Betula medwediewii is categorized as vulnerable (VU) under criterion B1ab (iii,v) in the “Red List of the Endemic Plants of the Caucasus”, based on a provisional assessment undertaken during a Global Tree Specialist Group workshop in Tbilisi in 2005. Betula medwediewii nearly meets the threshold for qualifying as Vulnerable under criterion B1ab (Eristavi et al. 2014; Shaw et al. 2014). This taxon is heavily overgrazed by wild and domestic animals, especially in the Artvin-Borçka (Camili) region. Grazing causes damage to both the trees and the seeds, thereby reducing natural reproduction. In consequence, this taxon must be protected in situ (closing some areas to prevent grazing), or ex situ (greenhouse propagation of seedlings for reforestation strategies).

Betula medwediewii, which is a kind of relict plant taxon, has a narrow natural distribution in Türkiye. Although a very extensive field study was conducted in the Artvin-Hatila valley, which is one of the places specified as its natural distribution area in the flora of Turkey (Browicz 1972; Davis 1988), this plant taxon has not been encountered between 2019 and 2020. In addition, in other natural distribution areas of this plant taxon, a limited number of individuals were encountered. While plant individuals were determined, the distribution of plant taxa were too small in the research areas, and this plant taxon did not form a stand. The raised decline natural distribution of B. medwediewii, is concerned that this plant taxon would disappear in the natural distribution areas, in the future.
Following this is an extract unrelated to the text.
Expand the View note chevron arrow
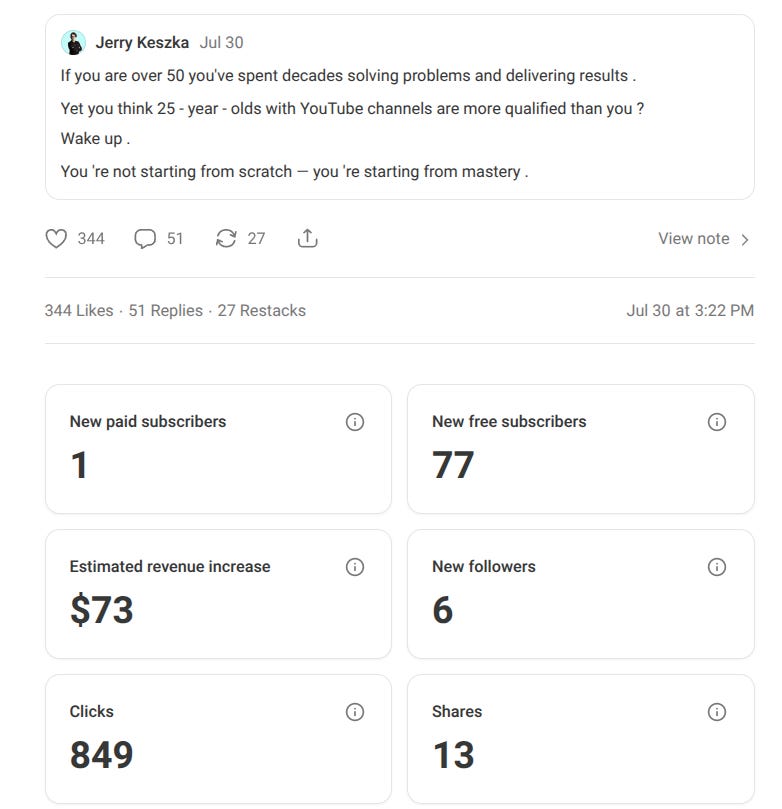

This manuscript analyzed leaf morphological characteristics of four populations, which have only restricted distribution in Türkiye, growing at different elevations and climatic conditions. Through researching the leaf characteristics of a particular location, ecological information about this location can be obtained. Thus, leaf morphology studies can facilitate the development of more economic and time-efficient cultivation practices. Depending on the plant taxa, the obtained data can be used to select places for plant production, determining the appropriate ecological conditions (e.g., climate, elevation, and aspect groups) and thereby reducing the mistake rate.

CONCLUSIONS

Determining variation within and among populations of Betula medwediewii was completed according to morphological leaf traits.

  1. The population from Artvin-Borcka, in the Camili region, provided the best results in terms of many morphological features. The small habitat range of this endemic and rare species often leads to a high risk of extinction (Rodrigues et al. 2006; Mhamdi et al. 2013; Yildirim and Turna 2021). For that reason, biodiversity conservation and the preservation of variation are important for the conservation of genetic resources. In situ and ex situ conservation activities should be applied to this plant taxon.
  2. Significant relationships between population size or rarity and measures of genetic variation have been found in several rare plant species (Karron et al. 1988; Billington 1991; Treuren et al. 1991; Oostermeijer et al. 1994). In this sense, the possibility of selecting individuals with superior performance in generative progeny is an important issue.
  3. In terms of leaf morphology, the individuals who have had the healthiest and optimum leaf characteristics, will likely be individuals that will outperform in the productive generation.
  4. As a result of the present study and many studies (Joel et al. 1994; Bruschi et al. 2003; Calagari et al. 2006; Aspelmeier and Leuschner 2006; Uribe-Salas et al. 2008; Pyakurel and Wang 2013; Yildirim and Turna 2021), it has been seen that elevation and climate types (especially microclimatic characteristics) affect the morphological characteristics of the leaves, so this should be taken into account especially when the using activities of leaf morphology as a bioindicator against environmental factors are carried out.

ACKNOWLEDGEMENTS

The author would like to express sincerest thanks to the staff of the Forest Enterprises of Artvin (Borçka and Murgul) and Rize (Çamlıhemşin) for their kind assistance with field studies. Dr. Nebahat Çimen was acknowledged for assistance with field studies.